Table 3 Comparative analysis with some state-of-the-art studies

On the other hand, in this work, we have used only three sensors that operate at the same temperature and show a distinct mix of selective (NiO and ZnO) and non-selective sensors (CuO) for ethanol vapors. Using two algorithms, we obtained the best possible classification (qualitative) and regression (quantitative) identification of gases. Moreover, the gases identified in the study are highly likely to indicate underlying physiological conditions in several diseases like diabetes, lung cancer, and heart disease. Therefore, sensor and analysis studies have high significance for biomedical diagnostics and point-of-care devices. In Table 3, it may be seen that the current study demonstrates excellent recognition capabilities with minimal elements in the sensor array.

Conclusion

In this study, we fabricated a gas sensor array consisting of three metal oxides, i.e., ZnO, NiO, and CuO. NiO showed ohmic contact with Au, while others showed Schottky. Each sensor in the array was extensively characterized using state-of-the-art surface and material characterization techniques (e.g., SEM and XRD).
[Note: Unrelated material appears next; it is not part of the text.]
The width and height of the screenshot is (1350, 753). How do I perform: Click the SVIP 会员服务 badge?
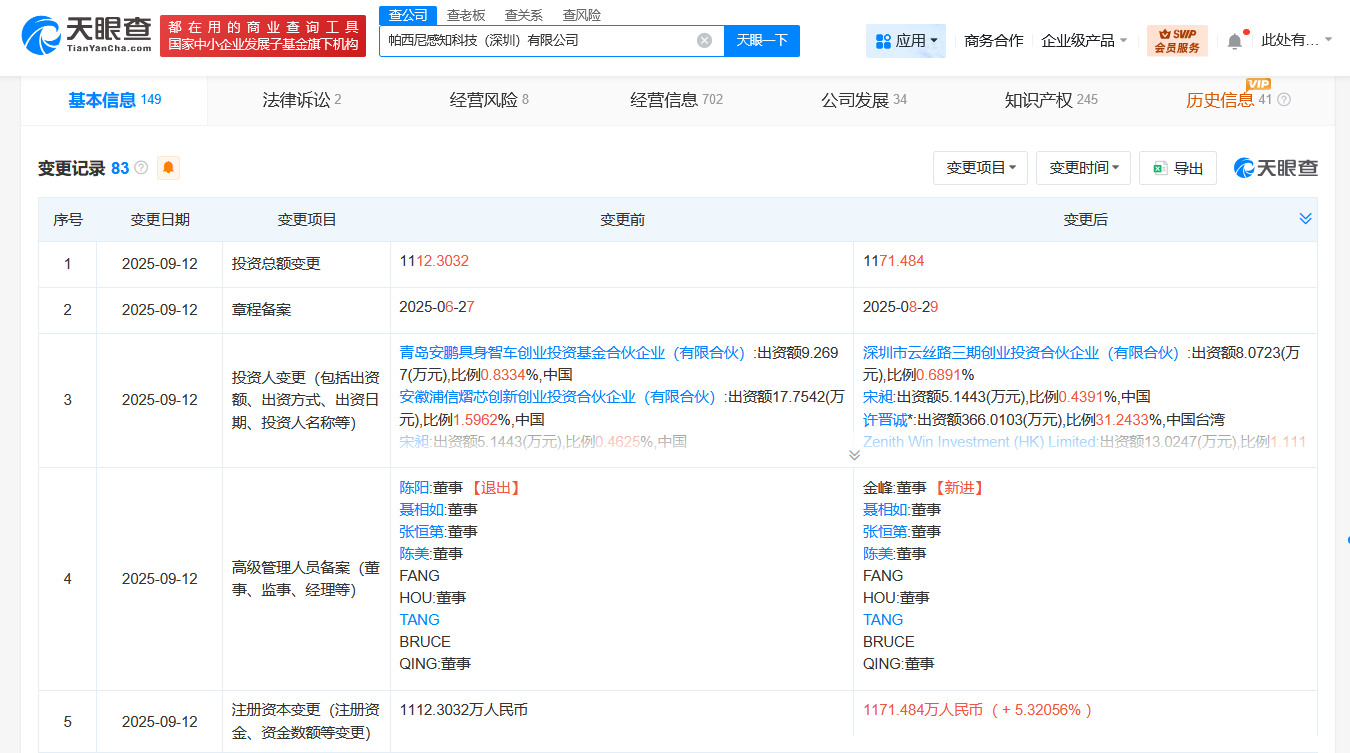[1177, 41]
Each of these materials is highly responsive to a large number of gases, generating cross-reactive and complex chemiresistive signals; it can be used to detect many gases. Moreover, it is observed that when more than 2 VOCs are present in the atmosphere, the sensor’s response is drastically different. ML algorithms have been used to classify and predict the levels of individual gases in mixtures to handle such complex data sets. To get the best algorithms out of several that we tried, the parameters of the algorithms have been extensively optimized toward the classification and prediction of different analyte gases. We anticipate that the proposed sensor array can be used for the analysis of different VOCs in complex mixtures (e.g., breath) for non-invasive diagnostic of disease and its monitoring at the point-of-care. The developed sensor array could be used to diagnose different diseases at the point of need non-invasively, which can improve the quality of life of individuals.

Although it was not explicitly mentioned, the data used in the study has been curated for a long duration of several months (6–8 months); thus, the long-term stability is evident, and degradation with time, if any, is also integrated with the machine learning analysis. However, there could be a stand-alone study on the stability aspects.